▸ **Given problem**:
Update the records below by replacing each occurrence of "Where should I click to" with "Which point should I click to", leaving everything else unchanged.
━━━━━ Dataset content
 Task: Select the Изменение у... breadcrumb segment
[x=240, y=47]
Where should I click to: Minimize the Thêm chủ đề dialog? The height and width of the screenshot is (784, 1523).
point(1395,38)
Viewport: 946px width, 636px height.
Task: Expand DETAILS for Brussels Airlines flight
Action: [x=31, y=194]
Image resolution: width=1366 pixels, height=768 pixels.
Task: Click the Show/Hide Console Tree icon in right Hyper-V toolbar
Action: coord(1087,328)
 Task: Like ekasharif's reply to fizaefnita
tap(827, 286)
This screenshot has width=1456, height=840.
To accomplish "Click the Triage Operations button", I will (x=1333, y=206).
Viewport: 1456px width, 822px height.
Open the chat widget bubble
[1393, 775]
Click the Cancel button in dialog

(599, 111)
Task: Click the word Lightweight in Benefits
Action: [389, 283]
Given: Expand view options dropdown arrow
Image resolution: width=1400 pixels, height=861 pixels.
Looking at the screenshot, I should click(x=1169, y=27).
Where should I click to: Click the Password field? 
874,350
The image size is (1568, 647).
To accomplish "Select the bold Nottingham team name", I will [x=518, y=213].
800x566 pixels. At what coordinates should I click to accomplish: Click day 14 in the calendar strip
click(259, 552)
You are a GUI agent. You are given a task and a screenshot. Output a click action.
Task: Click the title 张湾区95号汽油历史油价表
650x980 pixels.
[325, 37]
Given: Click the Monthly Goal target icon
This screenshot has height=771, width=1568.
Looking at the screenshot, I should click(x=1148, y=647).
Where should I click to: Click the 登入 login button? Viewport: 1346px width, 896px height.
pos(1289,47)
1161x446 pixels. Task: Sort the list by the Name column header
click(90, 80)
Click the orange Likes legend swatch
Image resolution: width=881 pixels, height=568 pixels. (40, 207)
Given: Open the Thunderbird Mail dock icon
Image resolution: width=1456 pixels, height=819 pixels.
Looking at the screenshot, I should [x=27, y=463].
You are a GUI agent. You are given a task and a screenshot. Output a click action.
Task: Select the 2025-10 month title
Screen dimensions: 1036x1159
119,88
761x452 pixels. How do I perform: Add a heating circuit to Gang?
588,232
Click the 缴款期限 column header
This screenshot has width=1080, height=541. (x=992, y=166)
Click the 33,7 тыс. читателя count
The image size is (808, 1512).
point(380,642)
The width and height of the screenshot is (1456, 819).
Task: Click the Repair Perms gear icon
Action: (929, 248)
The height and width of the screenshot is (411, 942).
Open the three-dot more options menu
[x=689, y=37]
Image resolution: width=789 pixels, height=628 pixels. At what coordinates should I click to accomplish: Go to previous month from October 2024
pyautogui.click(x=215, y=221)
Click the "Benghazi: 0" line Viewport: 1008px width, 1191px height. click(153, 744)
━━━━━━━━━━
▸ **Written solution**:
 Task: Select the Изменение у... breadcrumb segment
[x=240, y=47]
Which point should I click to: Minimize the Thêm chủ đề dialog? The height and width of the screenshot is (784, 1523).
point(1395,38)
Viewport: 946px width, 636px height.
Task: Expand DETAILS for Brussels Airlines flight
Action: [x=31, y=194]
Image resolution: width=1366 pixels, height=768 pixels.
Task: Click the Show/Hide Console Tree icon in right Hyper-V toolbar
Action: coord(1087,328)
 Task: Like ekasharif's reply to fizaefnita
tap(827, 286)
This screenshot has width=1456, height=840.
To accomplish "Click the Triage Operations button", I will (x=1333, y=206).
Viewport: 1456px width, 822px height.
Open the chat widget bubble
[1393, 775]
Click the Cancel button in dialog

(599, 111)
Task: Click the word Lightweight in Benefits
Action: [389, 283]
Given: Expand view options dropdown arrow
Image resolution: width=1400 pixels, height=861 pixels.
Looking at the screenshot, I should click(x=1169, y=27).
Which point should I click to: Click the Password field? 
874,350
The image size is (1568, 647).
To accomplish "Select the bold Nottingham team name", I will [x=518, y=213].
800x566 pixels. At what coordinates should I click to accomplish: Click day 14 in the calendar strip
click(259, 552)
You are a GUI agent. You are given a task and a screenshot. Output a click action.
Task: Click the title 张湾区95号汽油历史油价表
650x980 pixels.
[325, 37]
Given: Click the Monthly Goal target icon
This screenshot has height=771, width=1568.
Looking at the screenshot, I should click(x=1148, y=647).
Which point should I click to: Click the 登入 login button? Viewport: 1346px width, 896px height.
pos(1289,47)
1161x446 pixels. Task: Sort the list by the Name column header
click(90, 80)
Click the orange Likes legend swatch
Image resolution: width=881 pixels, height=568 pixels. (40, 207)
Given: Open the Thunderbird Mail dock icon
Image resolution: width=1456 pixels, height=819 pixels.
Looking at the screenshot, I should [x=27, y=463].
You are a GUI agent. You are given a task and a screenshot. Output a click action.
Task: Select the 2025-10 month title
Screen dimensions: 1036x1159
119,88
761x452 pixels. How do I perform: Add a heating circuit to Gang?
588,232
Click the 缴款期限 column header
This screenshot has width=1080, height=541. (x=992, y=166)
Click the 33,7 тыс. читателя count
The image size is (808, 1512).
point(380,642)
The width and height of the screenshot is (1456, 819).
Task: Click the Repair Perms gear icon
Action: (929, 248)
The height and width of the screenshot is (411, 942).
Open the three-dot more options menu
[x=689, y=37]
Image resolution: width=789 pixels, height=628 pixels. At what coordinates should I click to accomplish: Go to previous month from October 2024
pyautogui.click(x=215, y=221)
Click the "Benghazi: 0" line Viewport: 1008px width, 1191px height. click(153, 744)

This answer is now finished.